Mark Bonchek describes the missing link in the leadership stack (what we at Causeit call the progression from long-term executive vision down to short-term implementation plans)—he calls it doctrine:
It's the lack of acceptable room for improvisation—and, thus, control of possible mistakes—that is missing from the understanding of both the employee and the leader, or between colleagues. It's often only criticism of a mistake that such doctrine—the guidelines for what is deemed acceptable—are articulated. Often this is because the person who feels their trust in delegation or sharing of responsibility was violated did not even know their own, explicit guidelines for their work until it became clear that the boundaries or intent of those guidelines weren't honored. But how could they be? They weren't articulated! In the tight-budget environment of corporate cutbacks, startups with limited funding or the average small business, the prevailing thought is that the first mistake must be the last mistake—or never happen at all.

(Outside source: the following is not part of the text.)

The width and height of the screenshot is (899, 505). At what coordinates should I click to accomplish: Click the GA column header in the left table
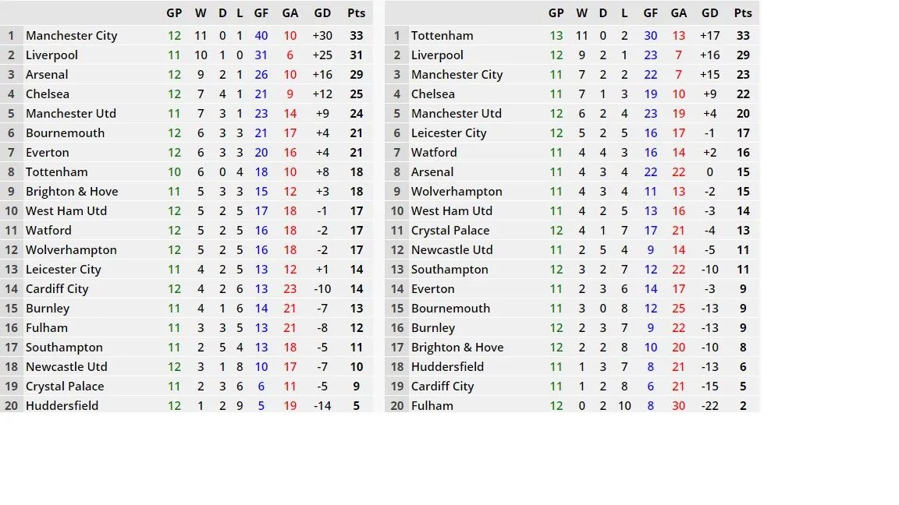[x=290, y=12]
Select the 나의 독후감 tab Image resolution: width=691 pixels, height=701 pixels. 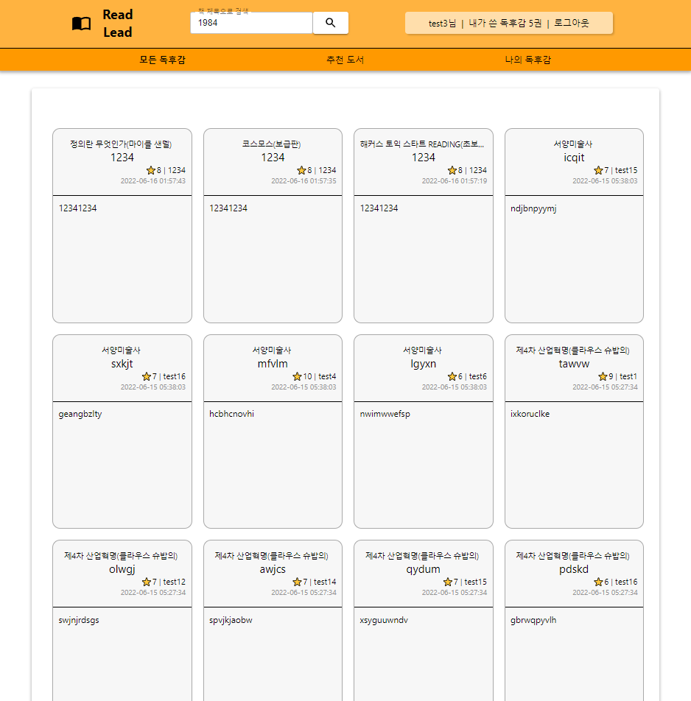pyautogui.click(x=527, y=59)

In order to effectively delegate or share responsibility, and to provide sufficient autonomy to permit both creative insight and deep learning, doctrine has to be discovered and articulated. Failures complement more deliberate, intentional efforts to surface doctrine, because they provide the opportunity for leaders and the organization at large to examine the gap between their articulated doctrine and what needed to be in place to prevent the failure which happened anyway. Big failures, such as a stock market crashes or safety violations often prompt rules, rather than guidelines, and tend to result in rushed processes to 'prevent that disaster from ever happening again.' Ideally, though, the creation and revision of doctrine happens before, during and after failures occur, and prevents larger failures from happening in the first place.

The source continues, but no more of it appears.